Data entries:
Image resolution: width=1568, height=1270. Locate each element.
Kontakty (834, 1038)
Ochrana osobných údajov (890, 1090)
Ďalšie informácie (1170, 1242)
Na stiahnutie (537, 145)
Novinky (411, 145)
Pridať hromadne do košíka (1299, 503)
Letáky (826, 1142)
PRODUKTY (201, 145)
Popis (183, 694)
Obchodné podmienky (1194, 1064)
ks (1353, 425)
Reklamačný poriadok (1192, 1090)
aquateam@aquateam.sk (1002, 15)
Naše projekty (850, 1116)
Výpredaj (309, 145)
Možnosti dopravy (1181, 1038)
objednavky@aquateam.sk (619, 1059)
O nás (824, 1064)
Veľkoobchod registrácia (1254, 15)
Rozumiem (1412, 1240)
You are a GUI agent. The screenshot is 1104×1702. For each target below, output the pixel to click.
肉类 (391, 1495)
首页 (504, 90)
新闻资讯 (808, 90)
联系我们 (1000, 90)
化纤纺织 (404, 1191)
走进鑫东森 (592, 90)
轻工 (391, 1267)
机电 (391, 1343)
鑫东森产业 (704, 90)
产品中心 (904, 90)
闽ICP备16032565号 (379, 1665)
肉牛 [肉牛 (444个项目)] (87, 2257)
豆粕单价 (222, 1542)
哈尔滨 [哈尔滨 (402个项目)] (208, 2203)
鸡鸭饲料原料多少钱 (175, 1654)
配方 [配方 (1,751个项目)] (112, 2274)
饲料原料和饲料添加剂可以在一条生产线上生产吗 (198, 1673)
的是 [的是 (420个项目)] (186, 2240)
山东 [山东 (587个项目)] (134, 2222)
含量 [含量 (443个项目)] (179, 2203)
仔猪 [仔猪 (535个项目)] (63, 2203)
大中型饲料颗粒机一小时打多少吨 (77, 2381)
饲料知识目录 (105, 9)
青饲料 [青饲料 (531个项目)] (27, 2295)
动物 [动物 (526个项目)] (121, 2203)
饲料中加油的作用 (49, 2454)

The request: Rewrite the rows as a two-column CSV with the headers target_text and coordinates. Begin at the row containing "饲料原料和饲料添加剂可以在一条生产线上生产吗 (198, 1673)" and continue through the last row, putting each row's text and its answer in separate quoted fields with any line breaks replaced by spaces.

The completed task:
target_text,coordinates
"饲料原料和饲料添加剂可以在一条生产线上生产吗","(198, 1673)"
"的是 [的是 (420个项目)]","(186, 2240)"
"山东 [山东 (587个项目)]","(134, 2222)"
"含量 [含量 (443个项目)]","(179, 2203)"
"仔猪 [仔猪 (535个项目)]","(63, 2203)"
"大中型饲料颗粒机一小时打多少吨","(77, 2381)"
"饲料知识目录","(105, 9)"
"青饲料 [青饲料 (531个项目)]","(27, 2295)"
"动物 [动物 (526个项目)]","(121, 2203)"
"饲料中加油的作用","(49, 2454)"